Quoted passage

Reagan, viewing the same deadline, saw a deal with the Democratic Speaker as a way to silence “Social Security” as the Democratic battle cry in 1984. For this, he was ready to pay a price. Just as he’d been willing to accept a tax increase in 1982, he was now prepared to allow another breach in his no-tax firewall. To stanch the bleeding in the Social Security system, he would make a second compromise: if a hike in the payroll tax that every worker contributes to the retirement fund was essential to a deal, he was ready to do it.

On January 3, the
Washington Post
reported the following:
“Administration sources have suggested that Reagan is signaling his willingness to consider tax increases as part of a bailout, while O’Neill apparently has sanctioned a compromise proposal that
postpones benefit increases for three months.” The rough basis for a deal was now on the table: Democrats would get an increase in the payroll tax, while Republicans would get their downward modification of benefits.

Around this time, I shared my optimism with Ken Duberstein, one of the top Reagan lobbyists. Later I worried I’d been so candid. The fact is, I
was
optimistic about what direction we were headed in—after the strong Democratic showing at the polls—and I was in no mood to keep it secret. It was easy to see that in the coming round both sides had strong reasons to be open to deal-making.

Reagan’s people, especially Jim Baker, were eager to have Social Security be a nonissue as the 1984 campaign started to get under way. Once again, an election had produced two kinds of verdicts, depending on which side was receiving it. The most recent contest for voter loyalties had told the Republicans they needed to call it quits when it came to targeting Social Security as a way to reduce the federal deficit. For Tip O’Neill and the Democrats, the message was, “Never be blamed for hurting the system.” Both parties needed to keep Social Security sound. That meant making adjustments in the present to assure its solvency for future generations.

Back in September 1981, President Reagan had created the bipartisan, fifteen-member National Commission on Social Security Reform. It was chaired by Alan Greenspan, known, at that time, for having been the Ford administration’s head of the Council of Economic Advisers. The group was preparing a report expected to be ready at the very end of 1982, but, as January 1 approached, the struggling commission asked for and received an extension, which made it now due on January 15. That fell amid Congress’s annual two-week break between swearing-in day and the onset of legislative business. It was the period when the Speaker and his pal Dan Rostenkowski
enjoyed splitting their time between Palm Beach and Palm Springs, giving paid lectures to corporate retreats and playing golf.

Because it was during the break, it was a date that would find me out of the country, for I’d been fortunate enough to be offered another opportunity to visit Swaziland, this time with Kathleen and our six-month-old, Michael.

The United States Information Agency ran a regular lecture series, which sent “American Participants,” people from various backgrounds, to meet with their counterparts in other countries. They asked whether I’d like to do a quick trip to Swaziland, Zaire, and Nigeria during the two-week hiatus. Once I’d been given the word I could bring Kathleen, then a reporter for ABC’s Washington affiliate, I jumped at the chance.

Provided material

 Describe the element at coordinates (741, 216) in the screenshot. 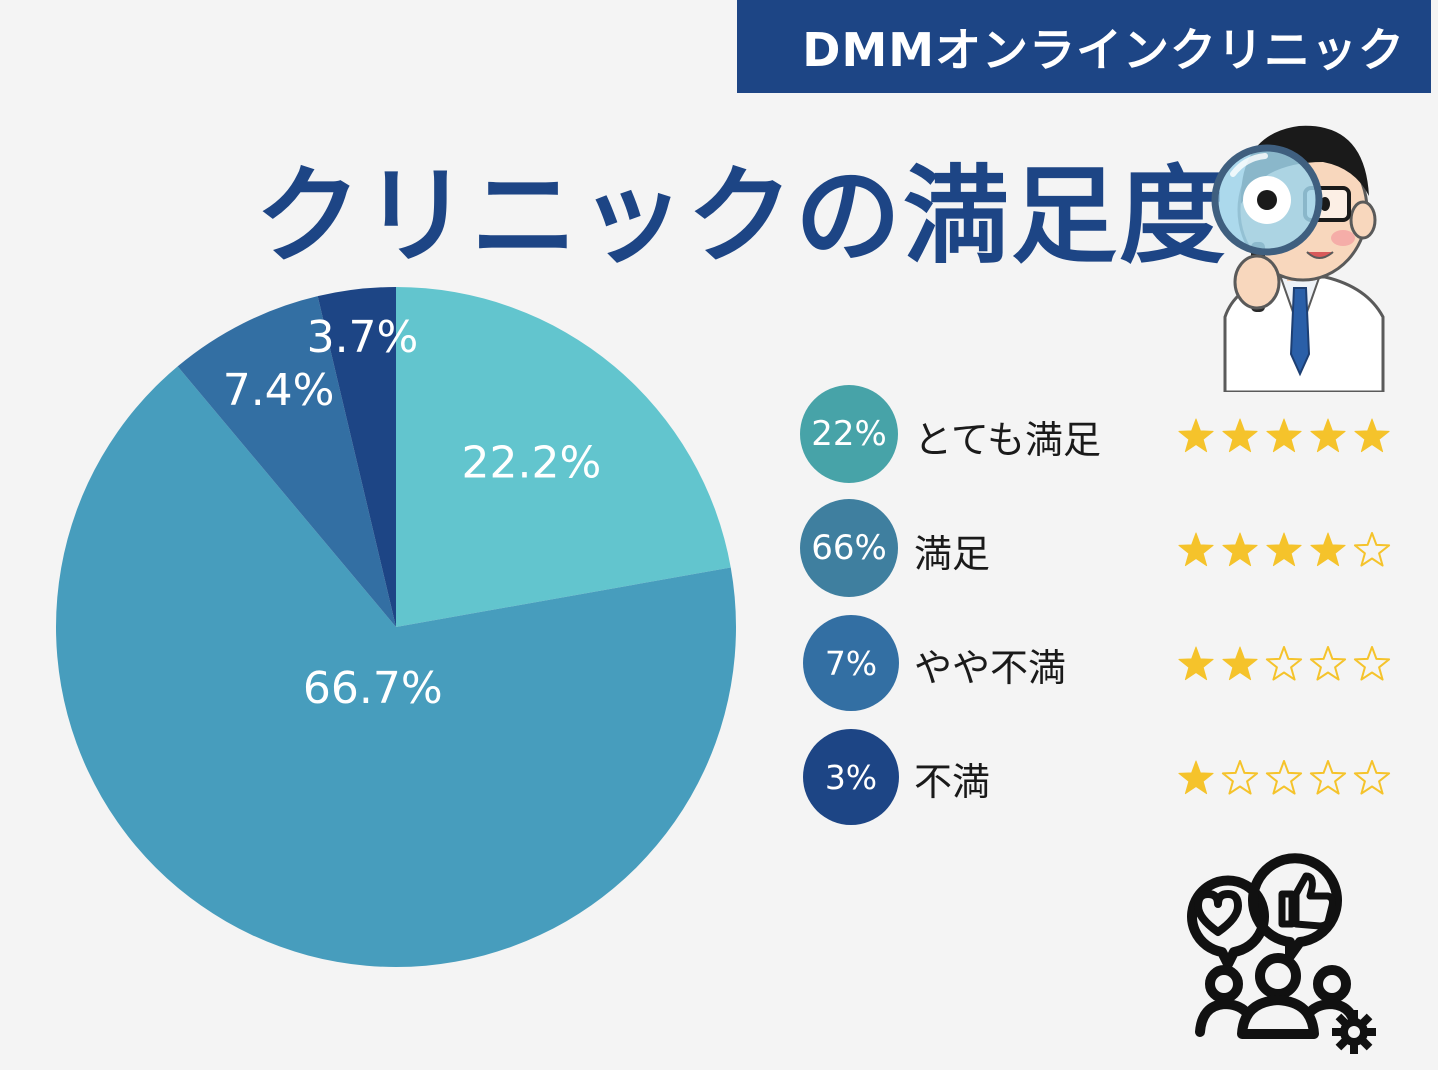

I see `page-title: クリニックの満足度` at that location.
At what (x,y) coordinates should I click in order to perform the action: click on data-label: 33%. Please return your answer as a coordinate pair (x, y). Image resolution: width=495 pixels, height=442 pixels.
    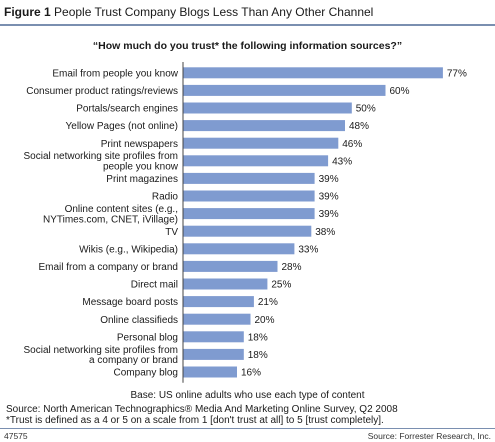
    Looking at the image, I should click on (308, 250).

What to do
(1) In the passage on the Social Security deal, who chaired the National Commission on Social Security Reform?
(2) Reproduce the passage on the Social Security deal word for word, starting at "Around this time, I" and ending after "open to deal-making.".

Responses
(1) Alan Greenspan

(2)
Around this time, I shared my optimism with Ken Duberstein, one of the top Reagan lobbyists. Later I worried I’d been so candid. The fact is, I
was
optimistic about what direction we were headed in—after the strong Democratic showing at the polls—and I was in no mood to keep it secret. It was easy to see that in the coming round both sides had strong reasons to be open to deal-making.